Texte source
-.-.-
Renforcer le dialogue entre les parties prenantes : Le gouvernement, les administrations universitaires, et les organisations étudiantes doivent instaurer des plateformes régulières de dialogue. Ces discussions peuvent permettre de résoudre les conflits avant qu’ils ne dégénèrent en violences.

Renforcer le cadre légal des associations syndicales estudiantines et scolaires : Il est impératif de réformer le cadre juridique régissant les syndicats étudiants et scolaires. Cette réforme devrait inclure des règles claires sur la non-violence, la transparence dans la gestion des syndicats, le mode de financement et des sanctions en cas de violations. Un contrôle plus strict de la part des autorités éducatives est nécessaire pour prévenir les dérives. Les lois devraient également interdire clairement toute ingérence des partis politiques dans les syndicats étudiants, afin de dépolitiser le milieu syndical.
-.-.-
Données fournies
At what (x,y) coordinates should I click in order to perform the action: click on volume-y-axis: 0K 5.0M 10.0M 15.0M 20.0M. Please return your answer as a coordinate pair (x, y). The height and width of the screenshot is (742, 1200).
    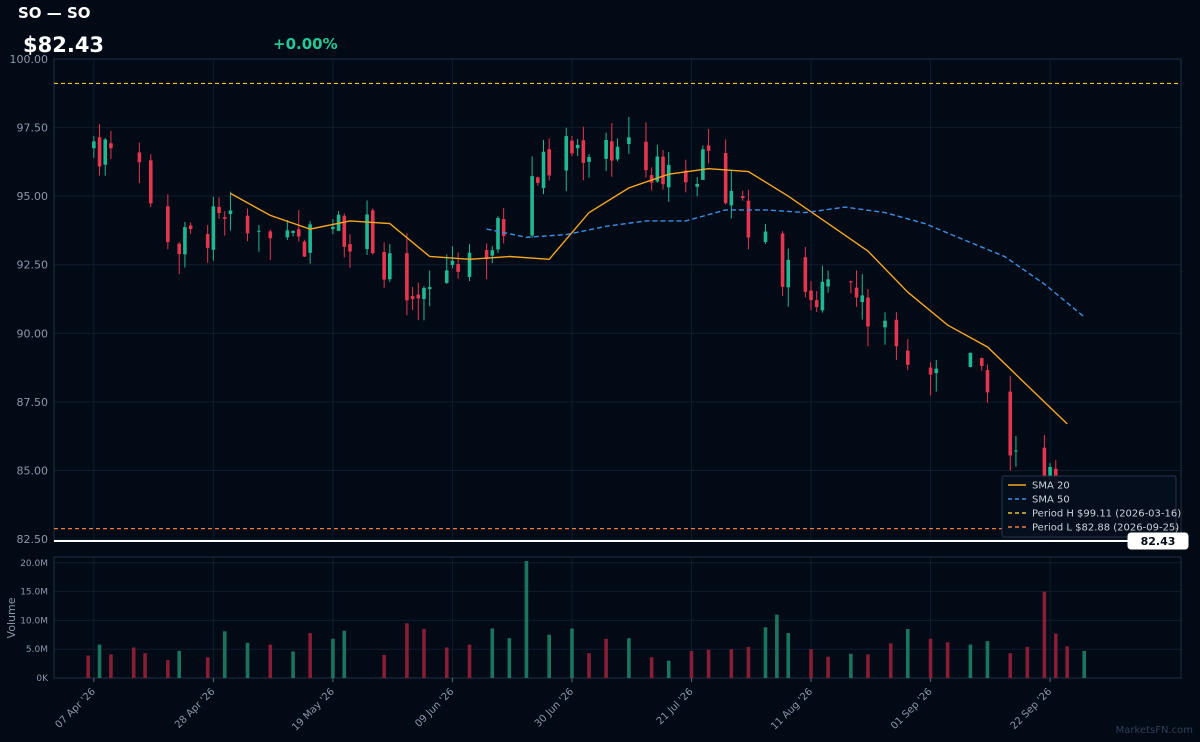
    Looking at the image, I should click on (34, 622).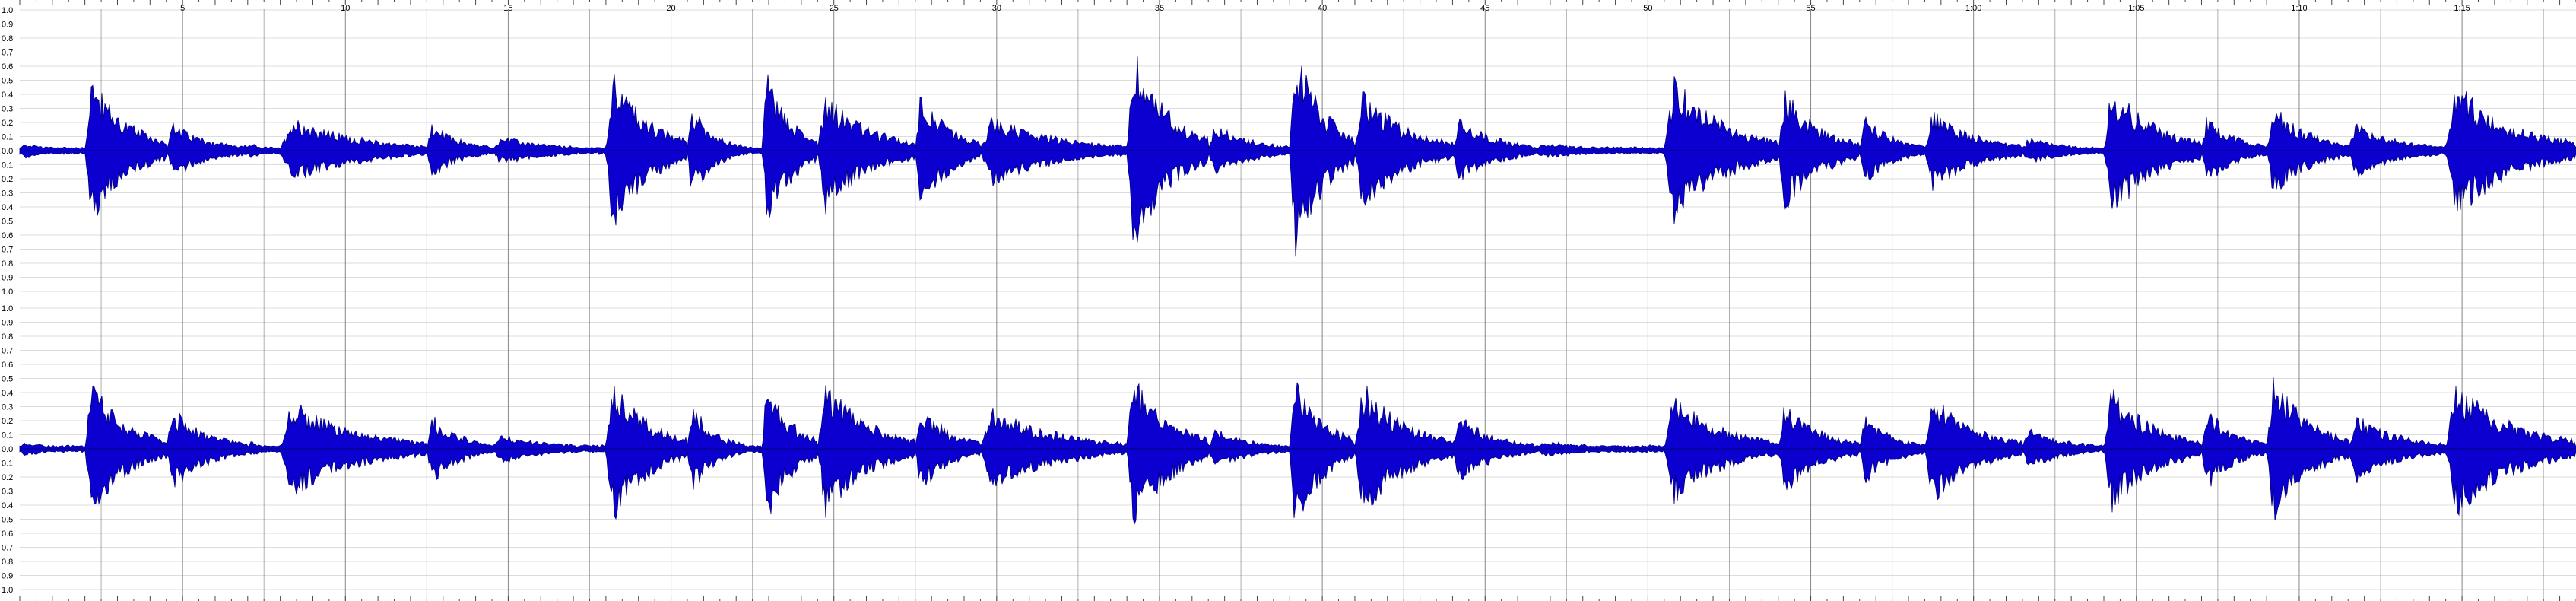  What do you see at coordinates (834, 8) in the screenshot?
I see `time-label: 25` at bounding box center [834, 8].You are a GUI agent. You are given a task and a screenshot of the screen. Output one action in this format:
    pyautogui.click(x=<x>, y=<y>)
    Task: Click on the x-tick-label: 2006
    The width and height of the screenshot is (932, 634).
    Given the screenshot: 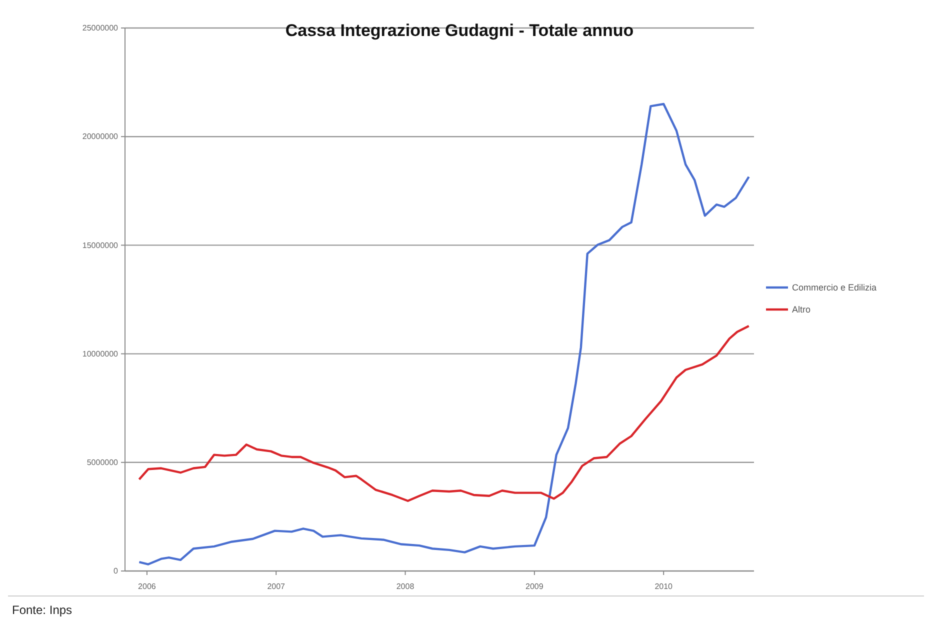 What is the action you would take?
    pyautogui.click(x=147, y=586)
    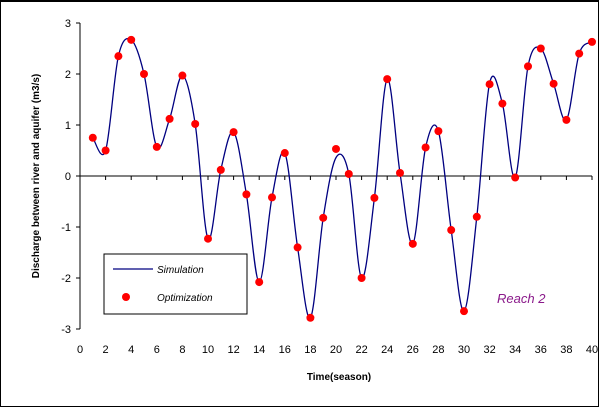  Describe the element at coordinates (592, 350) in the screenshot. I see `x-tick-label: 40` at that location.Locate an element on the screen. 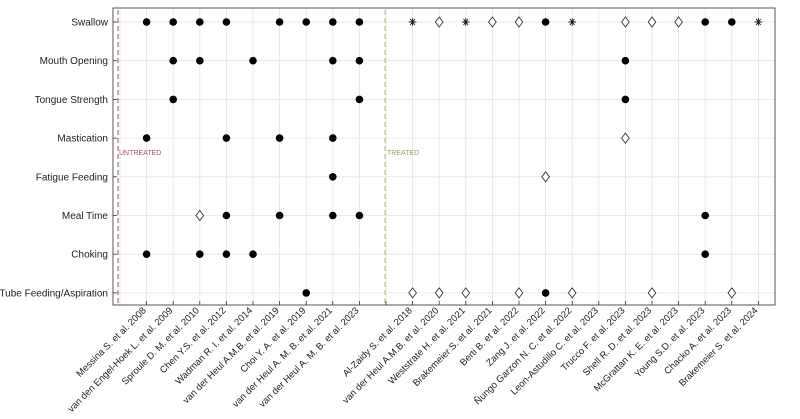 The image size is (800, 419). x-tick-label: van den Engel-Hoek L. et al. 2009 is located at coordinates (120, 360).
-.-.-
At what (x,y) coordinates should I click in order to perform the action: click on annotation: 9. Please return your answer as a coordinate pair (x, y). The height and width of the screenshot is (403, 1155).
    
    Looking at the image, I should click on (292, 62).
-.-.-
Exercices
1/ Les affirmations suivantes sont-elles conformes à l'extrait sur les syndicats étudiants ? Pour chacune, répondez par oui ou non et citez textuellement les mots qui tranchent.
(a) Le gouvernement, les administrations universitaires et les organisations étudiantes doivent mettre en place des plateformes régulières de dialogue.
(b) Les partis politiques devraient pouvoir intervenir dans les syndicats étudiants.
(c) La réforme du cadre juridique devrait comprendre des règles sur le mode de financement des syndicats.
2/ Recopiez le passage de l'extrait sur les syndicats étudiants qui va de « Renforcer le cadre » jusqu'à « le milieu syndical. » inclus, en substituant « instances académiques » à « autorités éducatives ».

Réponses attendues
1/
(a) Oui : « Le gouvernement, les administrations universitaires, et les organisations étudiantes doivent instaurer des plateformes régulières de dialogue. »
(b) Non : « Les lois devraient également interdire clairement toute ingérence des partis politiques dans les syndicats étudiants »
(c) Oui : « Cette réforme devrait inclure des règles claires sur la non-violence, la transparence dans la gestion des syndicats, le mode de financement et des sanctions en cas de violations. »

2/
Renforcer le cadre légal des associations syndicales estudiantines et scolaires : Il est impératif de réformer le cadre juridique régissant les syndicats étudiants et scolaires. Cette réforme devrait inclure des règles claires sur la non-violence, la transparence dans la gestion des syndicats, le mode de financement et des sanctions en cas de violations. Un contrôle plus strict de la part des instances académiques est nécessaire pour prévenir les dérives. Les lois devraient également interdire clairement toute ingérence des partis politiques dans les syndicats étudiants, afin de dépolitiser le milieu syndical.